═════ Data to process

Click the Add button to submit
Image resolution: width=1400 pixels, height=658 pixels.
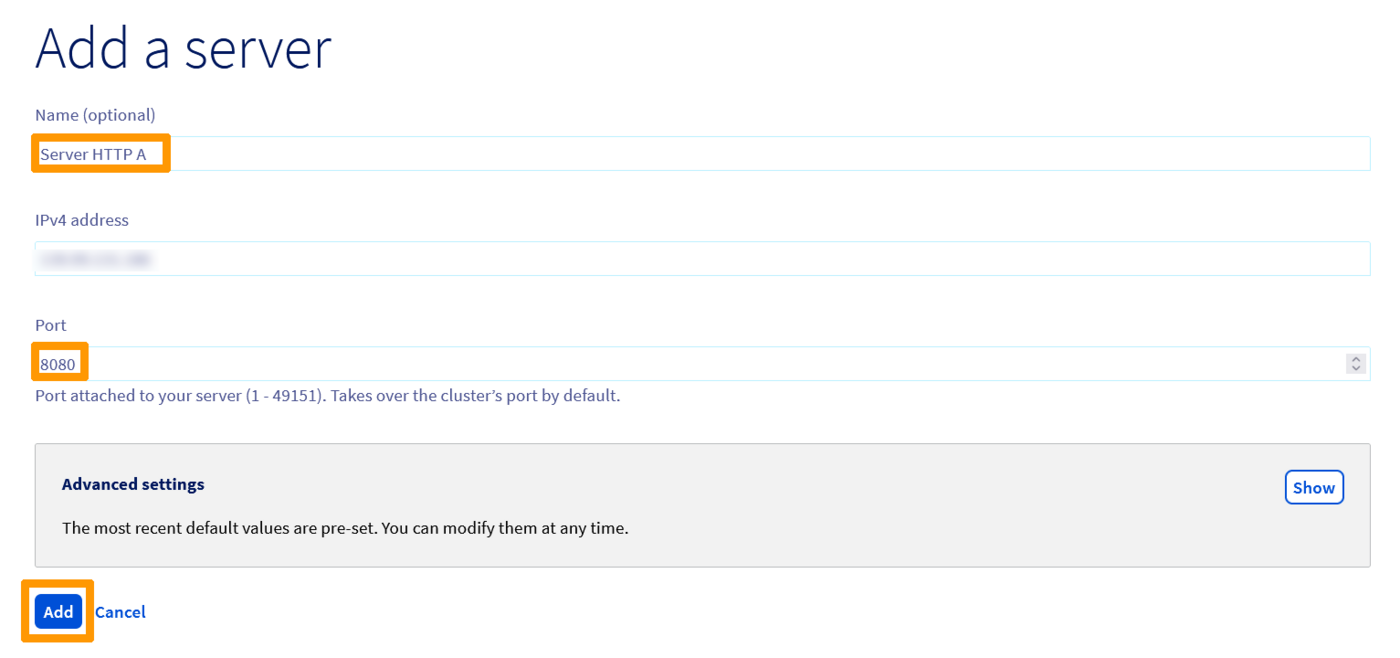[57, 611]
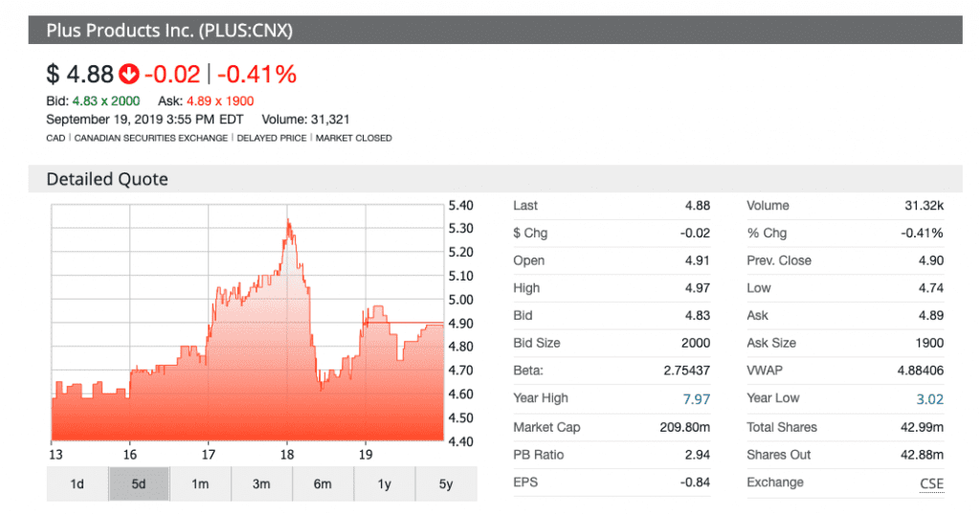Viewport: 980px width, 516px height.
Task: Click the Market Cap value 209.80m
Action: click(685, 427)
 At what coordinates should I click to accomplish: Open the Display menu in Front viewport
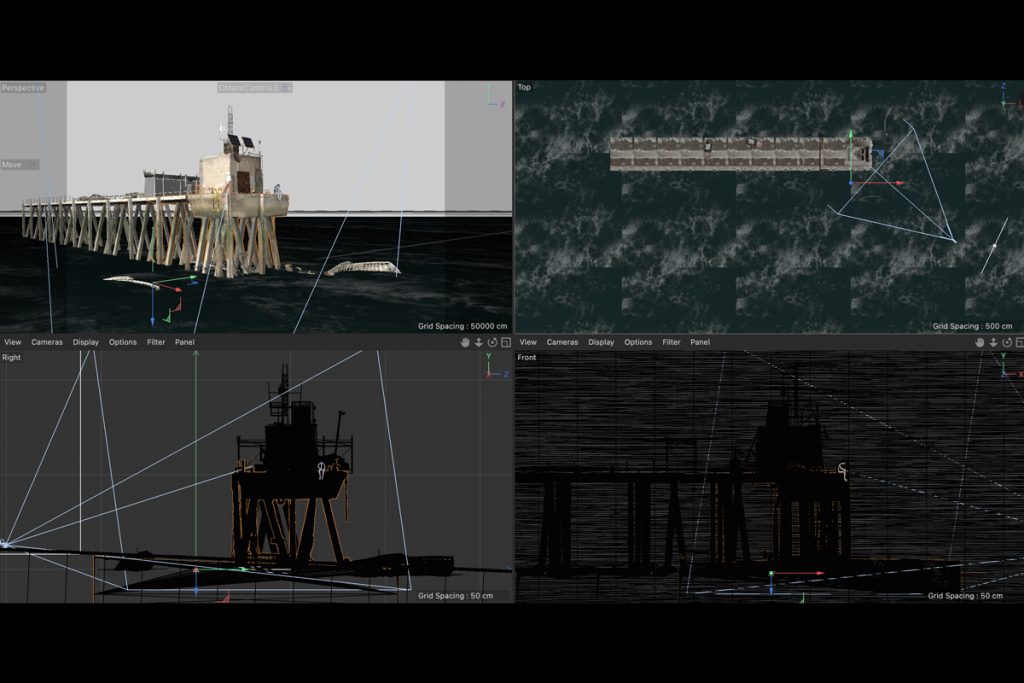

══════════

Your task » Pull out all the text from every entry above, word for word, and leave out the pictures.

Complete response »
Click the Add button to submit
Image resolution: width=1400 pixels, height=658 pixels.
[57, 611]
Viewport: 980px width, 516px height.
Task: Click the Market Cap value 209.80m
Action: click(685, 427)
 At what coordinates should I click to accomplish: Open the Display menu in Front viewport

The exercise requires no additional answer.